Pemandangan pembuka rute BATCC 200 km di Padalarang.

Satu per satu peserta diperiksa kesiapannya dan dilepaskan dengan memindai kartu brevet yang telah diberi untuk merekam durasi menempuh rute challange yang mereka ikuti.

Secara keseluruhan, 200 km rute BATCC ini seperti dibagi menjadi 4 segmen tantangan dengan 3 Control Point. 50 km pertama dimulai dengan pemanasan yang dimulai dari Kota Baru Parahiyangan (KBP) lalu tur di kota Bandung. Lalu 50 km selanjutnya adalah inti keseluruhan rute dengan rute menanjak menuju perkebunan teh Ciwidey hingga menembus ke daerah Gununghalu. Lalu, Menuruni Gununghalu dan melintasi bahkan menyeberangi Waduk Saguling, dan finish.

Oh, ini yang ada di internet itu : Jl. Asia Afrika.

Rute 200 km all-terrain berhasil kami tempuh meski tuntas over COT (Cut Off Time / batas waktu). Di km 30, tiba-tiba salah satu jari-jari sepedaku patah dan mau tak mau harus segera diganti. Beruntung kerusakan tersebut terjadi saat masih berada di kota, namun mencari bengkel yang menyediakan part yang kubutuhkan memakan waktu cukup banyak. 4 bengkel sepeda di sekitar daerah Kopo kami sambangi, dan akhirnya Gyffa Bikes bersedia untuk memperbaiki sepedaku karena mereka menyediakan part sepeda yang kubutuhkan. Bintang 5. Aa' bengkelnya sangat teliti dan juga ramah.

Rute gravel yang didambakan.

Tuntas diperbaiki, kami kembali ke rute dan menuju Control Point pertama, setelah itu lanjut kembali menuju arah Ciwidey. Ternyata Ciwidey adalah wilayah dataran tinggi dan merupakan kota wisata, sehingga pada akhir pekan, jalanan jadi begitu ramai dan macet. Tak butuh waktu lama, akhirnya rute mengarah ke jalanan perkampungan dan melintasi perkebunan teh.

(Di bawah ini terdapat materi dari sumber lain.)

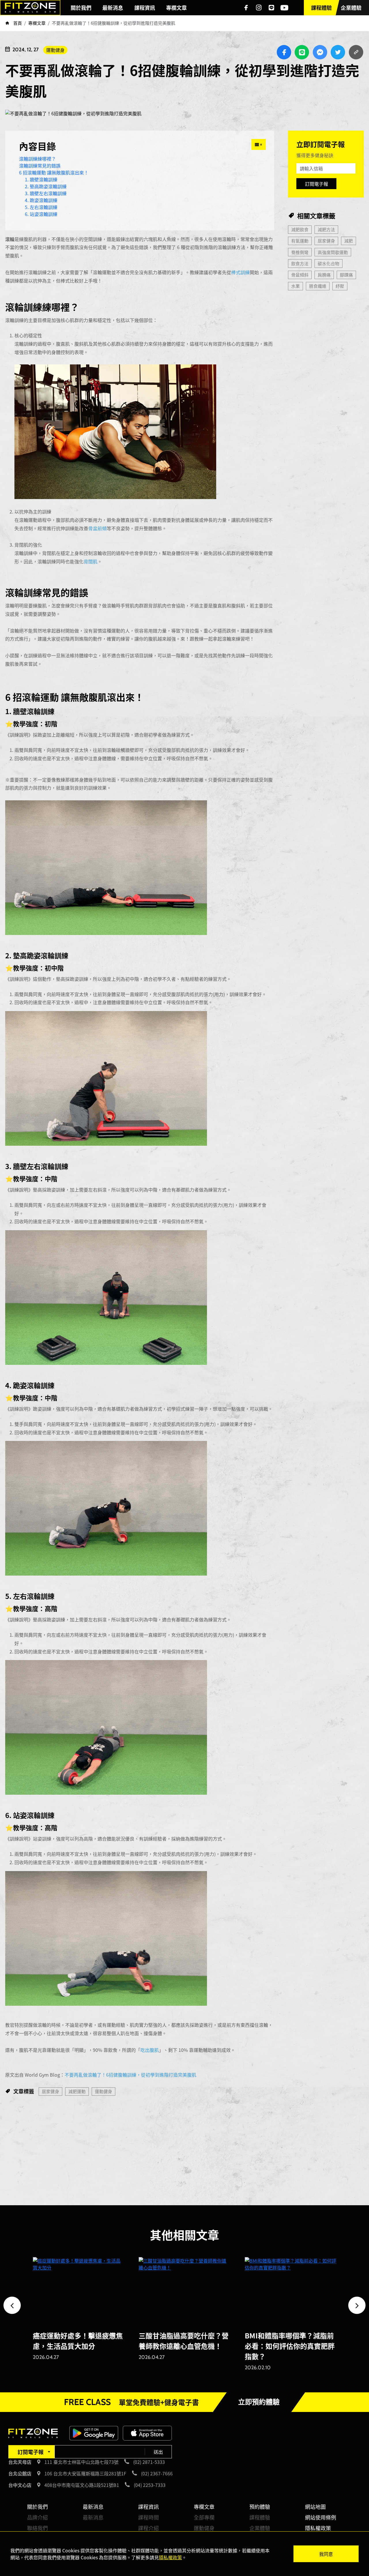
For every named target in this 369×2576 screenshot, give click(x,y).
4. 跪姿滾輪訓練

Jalan yang sebelumnya adalah aspal mulus telah berubah menjadi beton dan lama-kelamaan menjadi rusak dan berlubang.

Kebun Teh di antara Ciwidey menuju Gununghalu.

Kilometer demi kilometer jadi penjelajahan yang membuatku semakin penasaran, apalagi setelah memasuki wilayah perkebunan teh, memasuki hutan pinus, bahkan hingga bertemu dengan jembatan apung di Saguling yang sering kulihat di instagram. Gokil!

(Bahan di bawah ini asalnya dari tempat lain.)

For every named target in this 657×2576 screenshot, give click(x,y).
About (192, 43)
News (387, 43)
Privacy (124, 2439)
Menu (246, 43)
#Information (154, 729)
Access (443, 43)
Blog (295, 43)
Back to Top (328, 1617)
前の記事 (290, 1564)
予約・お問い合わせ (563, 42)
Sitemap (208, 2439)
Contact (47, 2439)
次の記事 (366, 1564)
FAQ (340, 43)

Sesekali jumpa dengan peserta lain yang melewati kami.

Lapangan di salah satu desa sebelum CP 2. Pas lewat langsung kepikiran buat difoto di sini.

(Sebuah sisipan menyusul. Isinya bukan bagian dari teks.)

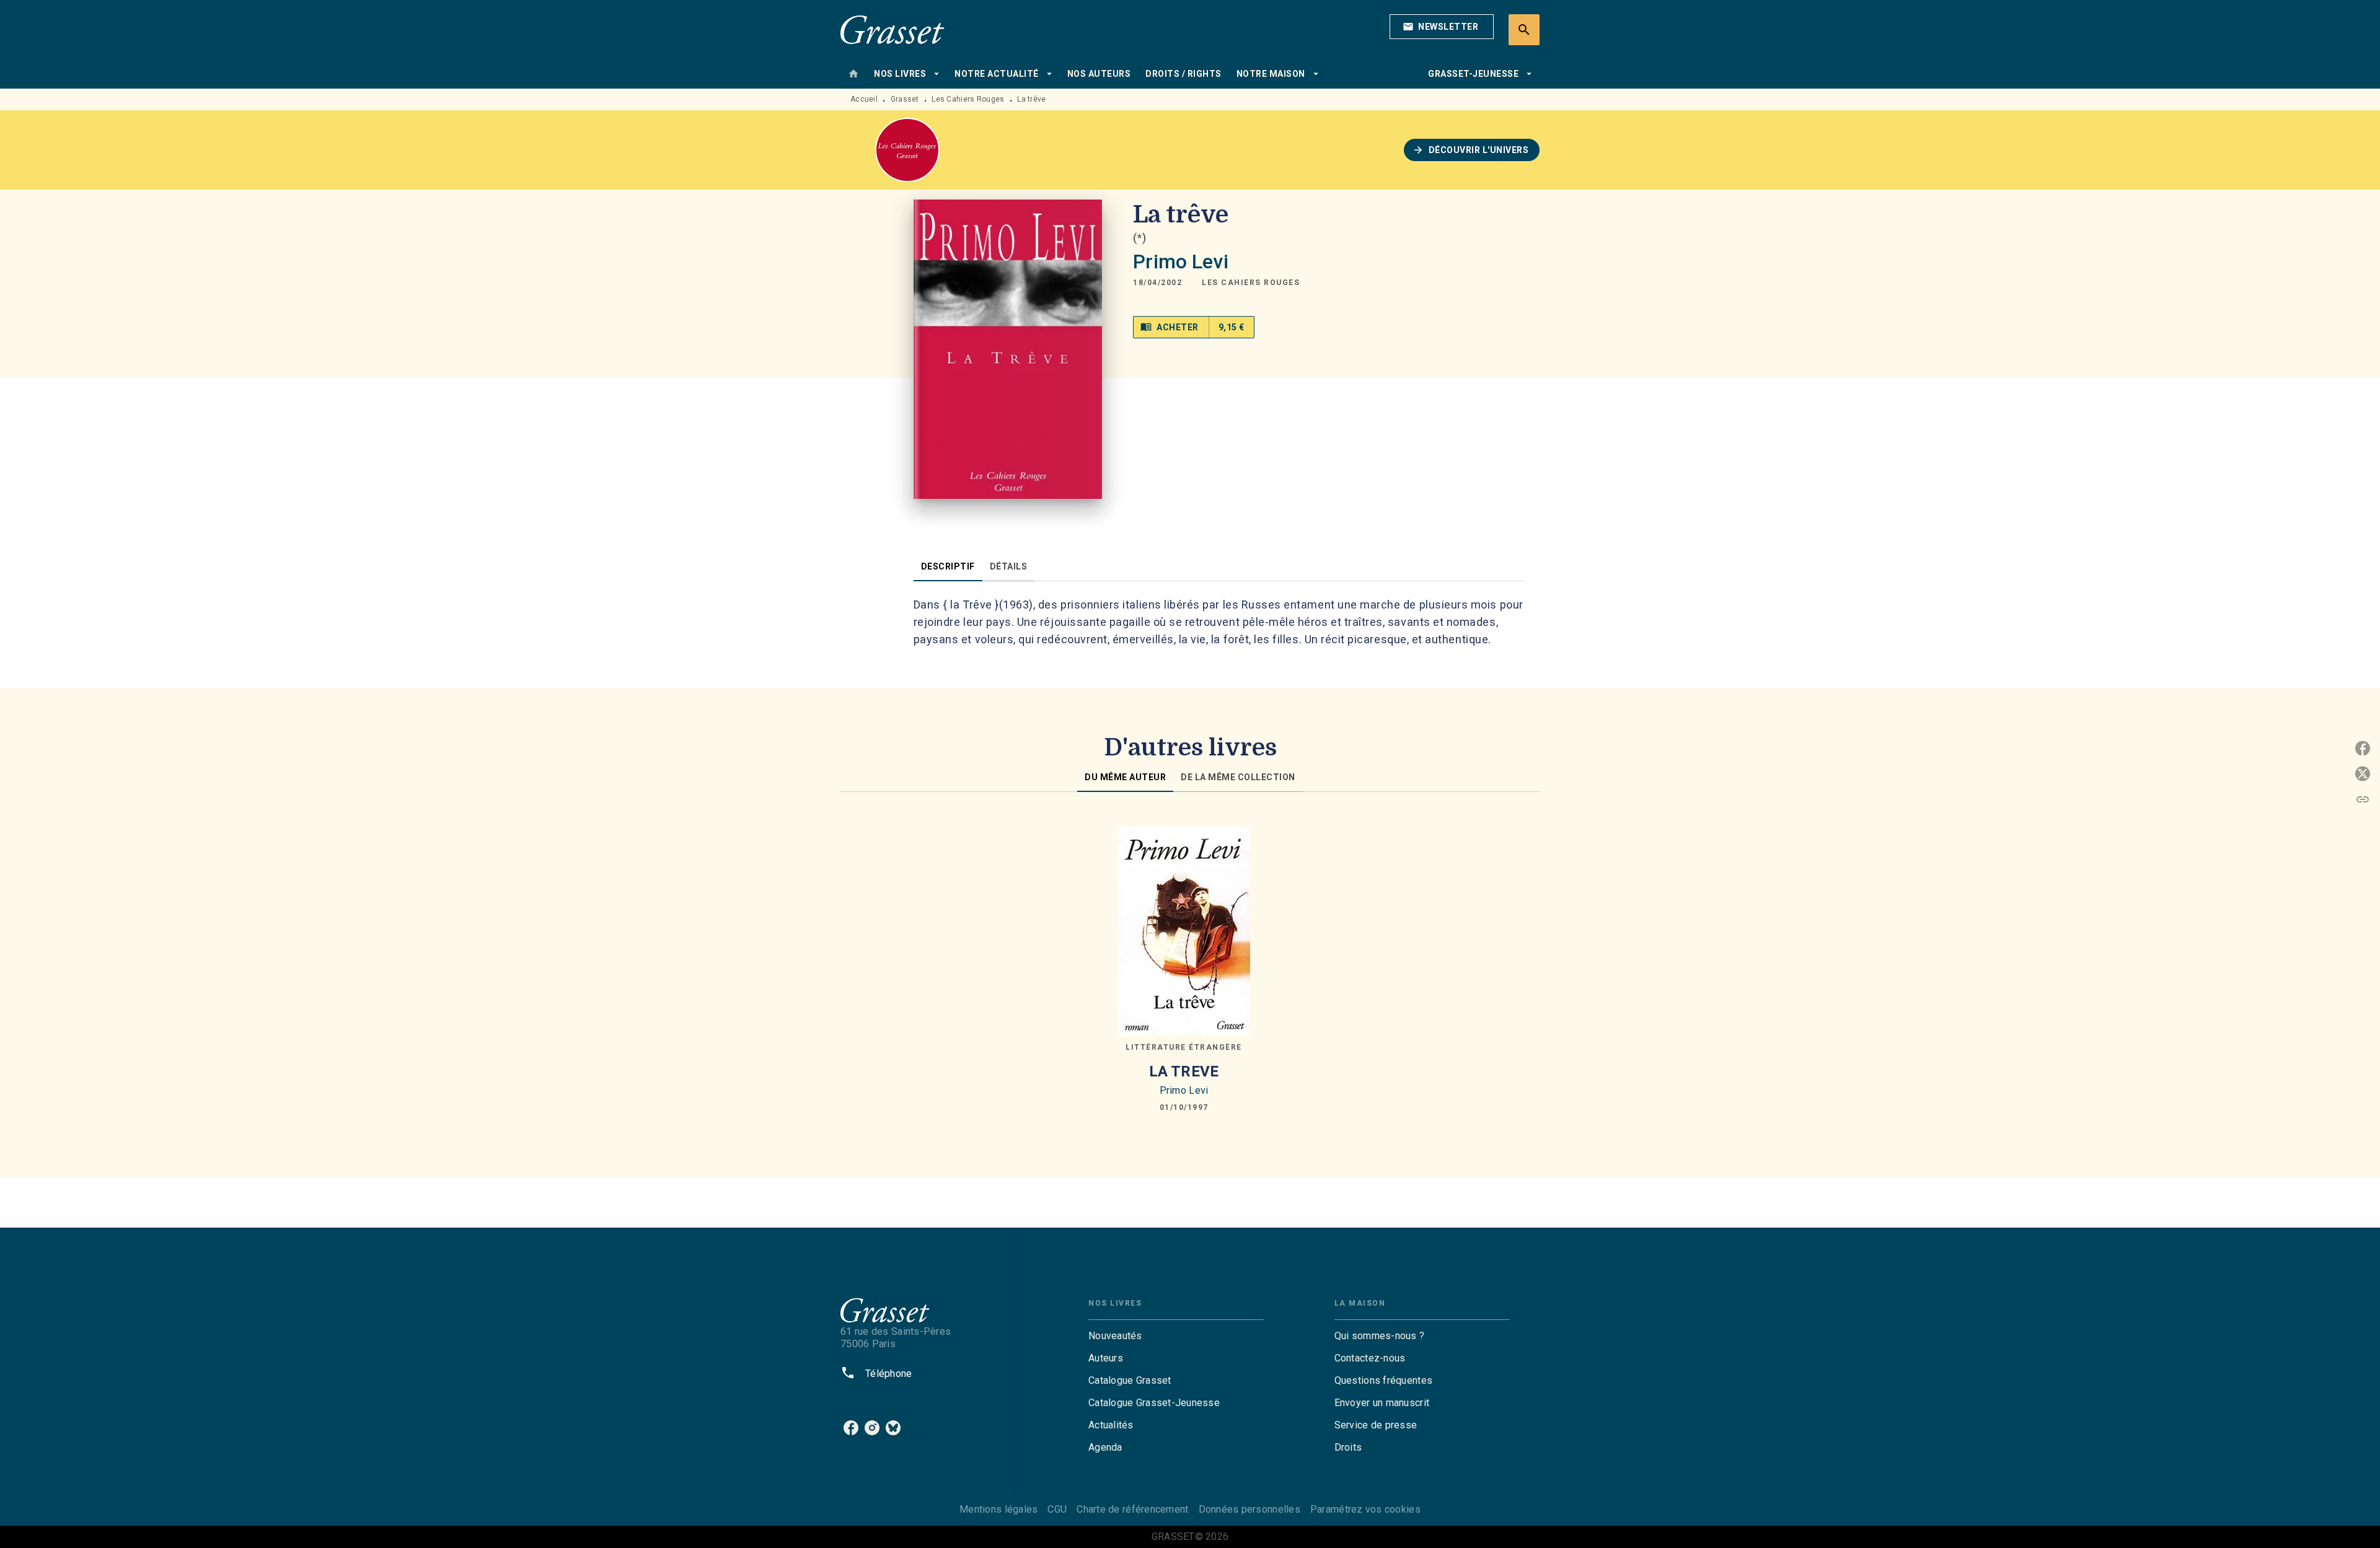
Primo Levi (1180, 261)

Tiba di CP 2, hujan turun begitu deras begitu lama hingga akhirnya kami memutuskan untuk tetap melanjutkan perjalanan setelah menikmati sepiring nasi padang. Data di cyclocomp menunjukkan puluhan kilometer ke depan adalah turunan panjang. Sangking panjangnya sampai menjenuhkan. 

Jembatan apung Waduk Saguling

Kupikir, keluarnya kami dari wilayah Gununghalu akan membawa kami ke rute yang bersahabat dan minim jalanan jelek, namun ternyata tidak. Kami masih harus melewati bagian-bagian rute yang masih berbentuk jalan rusak bahkan jalan tanah ditambah dengan situasi jalanan yang basah akibat hujan. Belum lagi kondisi tubuh yang sudah mulai turun energinya namun harus tetap aware dengan rute-rute jebakan yang telah didesain oleh panitia.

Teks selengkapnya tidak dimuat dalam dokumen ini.